Абрамов готовился к ней четверть века. Между первыми заметками к "Чистой книге" (1958) и написанием ее первых глав (1983) легло шеститомное собрание сочинений. Замысел начинался с романа о Гражданской войне на Севере и привел к "дерзкой мысли написать трилогию о России. Первая книга - Россия перед революцией, вторая книга - Россия в гражданской войне, третья - 37-й год. Резня. Контрреволюция. Самодержавие в пролетарских одеждах".

Тогда и пришло название:

"Легенда: в русском народе живет предание о чистой книге, книге, написанной самим Аввакумом незадолго до казни.

Чистая книга написана в кромешной тьме, в яме, но она вся так и светится, потому что написана святым человеком".

Про легенду сию Абрамов спрашивал и у автора этих строк, когда в 1981 году стояли мы у предполагаемого места сожжения Аввакума на Пустозерском городище. Мне нечего было сказать, хотя родился и вырос в Пустозерье, - не слыхал, Федор где-то учуял. По его замыслу, один из героев книги должен был посетить место последнего прибежища опального протопопа.

В конце 70-х Абрамов гласно объявляет о своем замысле: "Россия начала ХХ века. Народ и интеллигенция на Севере - духовные костры. Споры о судьбе России. Настало время, когда Россия и русский человек нуждаются в осмыслении нашего исторического "опыта". Запомним этот тезис.

Трудно сказать, как далеко бы зашел Абрамов в своем повествовании за пределы Поморья, как широко раздвинул бы границы действия многочисленных персонажей из всех сословий царской и советской России, но поморский Север, Пинежье были для него плацдармом, с которого писатель стартовал, и точкой отправления в судьбах героев, здесь по-своему отразились события, ураганом прокатившиеся по всей России. Аналогия - шолоховская Донщина, географическая, историческая и стилистическая привязка великого романа.

В историческом измерении трехтомная "Чистая книга" Абрамова подводила к его тетралогии "Братья и сестры", к которой, в свою очередь, естественно примыкают его повести и рассказы, не уступающие по художественной целостности и характерной для деревенской прозы соционравственной содержательности, и в результате намечался не имеющий аналогов в отечественной литературе эпос, привязанный к русскому Северу, Поморью и открытый влиянию всех социальных потрясений на протяжении более полувека.

Задумав написать о "Чистой книге", с неизбежным позывом пришлось заглядывать в тетралогию "Братья и сестры" - ведь сколько лет прошло со времени их первого прочтения! И тут особенно волновало сегодняшнее впечатление от первого романа "Братья и сестры", давшего название всей тетралогии. Все-таки вещь дебютная, была дружно расхвалена критикой - что бы это значило? Второй роман - "Две зимы и три лета" - через десять лет (1968) вызвал бурный натиск догматической критики, это я хорошо помню, так как сам принимал участие в его защите. А вот первый?

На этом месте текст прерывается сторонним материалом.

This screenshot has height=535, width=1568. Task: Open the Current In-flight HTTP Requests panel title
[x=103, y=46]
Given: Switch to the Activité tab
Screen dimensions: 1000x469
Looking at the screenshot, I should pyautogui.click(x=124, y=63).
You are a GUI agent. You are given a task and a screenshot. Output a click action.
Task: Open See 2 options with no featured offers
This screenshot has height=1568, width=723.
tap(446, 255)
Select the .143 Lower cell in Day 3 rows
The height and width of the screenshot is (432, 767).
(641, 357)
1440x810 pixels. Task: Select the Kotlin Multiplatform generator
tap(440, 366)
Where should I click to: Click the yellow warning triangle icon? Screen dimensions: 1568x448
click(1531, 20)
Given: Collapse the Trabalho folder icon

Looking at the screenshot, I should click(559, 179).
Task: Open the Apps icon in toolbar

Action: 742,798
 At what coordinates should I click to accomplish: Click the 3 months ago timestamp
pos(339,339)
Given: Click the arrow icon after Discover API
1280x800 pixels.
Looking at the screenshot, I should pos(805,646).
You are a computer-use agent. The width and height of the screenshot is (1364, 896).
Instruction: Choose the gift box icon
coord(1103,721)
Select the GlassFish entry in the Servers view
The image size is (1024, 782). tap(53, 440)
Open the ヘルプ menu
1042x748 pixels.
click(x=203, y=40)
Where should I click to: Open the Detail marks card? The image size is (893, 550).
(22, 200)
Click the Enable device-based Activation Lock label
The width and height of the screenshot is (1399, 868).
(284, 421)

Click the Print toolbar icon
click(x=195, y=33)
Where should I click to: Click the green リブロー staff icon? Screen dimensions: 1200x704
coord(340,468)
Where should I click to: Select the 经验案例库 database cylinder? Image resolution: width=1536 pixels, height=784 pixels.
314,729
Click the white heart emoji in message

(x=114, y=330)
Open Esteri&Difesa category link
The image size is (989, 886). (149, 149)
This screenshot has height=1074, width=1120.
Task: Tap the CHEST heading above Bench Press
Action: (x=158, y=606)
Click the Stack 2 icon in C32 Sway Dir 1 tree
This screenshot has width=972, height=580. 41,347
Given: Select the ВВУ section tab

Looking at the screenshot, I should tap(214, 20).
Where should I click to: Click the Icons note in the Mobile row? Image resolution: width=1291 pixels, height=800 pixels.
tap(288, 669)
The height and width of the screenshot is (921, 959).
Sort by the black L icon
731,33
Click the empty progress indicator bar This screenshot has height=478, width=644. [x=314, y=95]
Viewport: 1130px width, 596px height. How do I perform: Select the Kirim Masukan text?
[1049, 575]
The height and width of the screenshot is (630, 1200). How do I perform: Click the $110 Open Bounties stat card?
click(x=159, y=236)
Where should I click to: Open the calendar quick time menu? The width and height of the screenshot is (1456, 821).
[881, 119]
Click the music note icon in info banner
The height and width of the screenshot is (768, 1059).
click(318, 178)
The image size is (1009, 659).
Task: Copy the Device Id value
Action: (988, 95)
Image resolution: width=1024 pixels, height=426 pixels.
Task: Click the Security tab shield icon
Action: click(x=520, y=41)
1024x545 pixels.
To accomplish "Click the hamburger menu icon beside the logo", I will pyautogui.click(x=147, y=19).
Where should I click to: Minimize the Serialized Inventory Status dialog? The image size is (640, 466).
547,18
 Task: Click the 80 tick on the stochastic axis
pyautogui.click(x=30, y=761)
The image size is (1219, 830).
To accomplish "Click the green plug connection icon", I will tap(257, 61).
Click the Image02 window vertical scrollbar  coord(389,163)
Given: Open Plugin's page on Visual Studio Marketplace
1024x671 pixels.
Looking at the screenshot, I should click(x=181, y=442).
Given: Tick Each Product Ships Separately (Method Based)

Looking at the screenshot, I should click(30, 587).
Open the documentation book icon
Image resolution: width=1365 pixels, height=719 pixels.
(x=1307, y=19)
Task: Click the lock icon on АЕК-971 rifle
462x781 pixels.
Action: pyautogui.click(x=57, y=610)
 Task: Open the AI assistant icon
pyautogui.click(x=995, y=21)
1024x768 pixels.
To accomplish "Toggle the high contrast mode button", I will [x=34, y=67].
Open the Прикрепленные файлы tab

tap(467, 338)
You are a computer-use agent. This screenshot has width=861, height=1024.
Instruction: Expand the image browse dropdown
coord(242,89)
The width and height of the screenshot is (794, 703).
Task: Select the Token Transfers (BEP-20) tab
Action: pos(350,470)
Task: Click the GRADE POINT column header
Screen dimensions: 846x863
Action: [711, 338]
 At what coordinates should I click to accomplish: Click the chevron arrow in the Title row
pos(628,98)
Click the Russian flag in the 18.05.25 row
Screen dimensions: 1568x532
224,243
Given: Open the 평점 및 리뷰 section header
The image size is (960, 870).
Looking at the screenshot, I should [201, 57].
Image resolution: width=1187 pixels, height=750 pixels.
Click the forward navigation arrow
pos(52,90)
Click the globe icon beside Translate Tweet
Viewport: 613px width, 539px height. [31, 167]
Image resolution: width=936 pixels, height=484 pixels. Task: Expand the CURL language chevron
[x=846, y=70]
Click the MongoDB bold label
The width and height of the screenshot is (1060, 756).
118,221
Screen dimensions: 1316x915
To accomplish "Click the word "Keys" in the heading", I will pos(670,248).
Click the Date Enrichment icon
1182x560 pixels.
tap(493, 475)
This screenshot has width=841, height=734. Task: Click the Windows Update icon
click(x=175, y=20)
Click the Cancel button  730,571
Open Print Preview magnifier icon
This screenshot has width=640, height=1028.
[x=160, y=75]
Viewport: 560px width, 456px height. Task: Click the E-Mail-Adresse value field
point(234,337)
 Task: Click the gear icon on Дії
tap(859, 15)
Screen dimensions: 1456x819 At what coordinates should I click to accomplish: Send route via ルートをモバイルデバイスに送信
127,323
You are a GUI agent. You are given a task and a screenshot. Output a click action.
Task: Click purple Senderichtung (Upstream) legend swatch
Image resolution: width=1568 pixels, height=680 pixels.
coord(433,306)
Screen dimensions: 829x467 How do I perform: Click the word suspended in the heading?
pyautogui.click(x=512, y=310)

Заглядывание в романы и повести Абрамова привело к тому, что я перечитал их, как и многое другое, заново. Первый роман написан, казалось бы, по канонам соцреализма, с дозировкой "положительного" и "отрицательного", влиянием партии и комсомола и т.д. Но это не заслонило главного. Жизнь северной деревни военным летом 1942 года (именно это время, после тяжелого ранения на фронте, Абрамов провел в родной деревне Веркола) показана в картинах и судьбах людей с такой силой проникновения в их души, их переживания, что многие страницы прочитываются со спазмом в горле. И мысленно отметая атрибутивные, ритуальные соцреалистические отсылки, я подумал о том, что ведь в наше время новые поколения людей не читают эти книги, не читают болью рожденную деревенскую прозу. И если о минувшей войне они что-то узнают по старым фильмам, раз в год прокатываемым по телевидению к Дню Победы, то о жизни военной и послевоенной деревни, безмужичьей, нищей и голодной, на своем горбу вынесшей нас к победе, - не знают ни-че-го. А у меня и теперь звучит в ушах аввакумовской страстью наполненный голос Федора Александровича: "Русская баба победила в этой войне, русская баба!"

...Остальные романы тетралогии - "Две зимы и три лета", "Пути-перепутьи" и "Дом", написанные с возрастающей мощью таланта, и в печать проходили с трудом, и в критике встречали ожесточенные споры. Не говоря уже об очерке "Вокруг да около", повлекшем за собой гнев партийной верхушки, отлучившей на некоторое время автора от печатных органов. Абрамов выступил в литературе как суровый реалист, показавший бедственное положение российской деревни, вскрывавший пороки системы, которая привела деревню к такому состоянию. И он не был одинок в своем стремлении защитить, нравственно возвысить кормильца державы, крестьянина, рядом шли Василий Белов, Виктор Астафьев, Валентин Распутин... Они питали корневую систему русской литературы идеей нравственного служения народу и отечеству, питали ее незаемным русским словом.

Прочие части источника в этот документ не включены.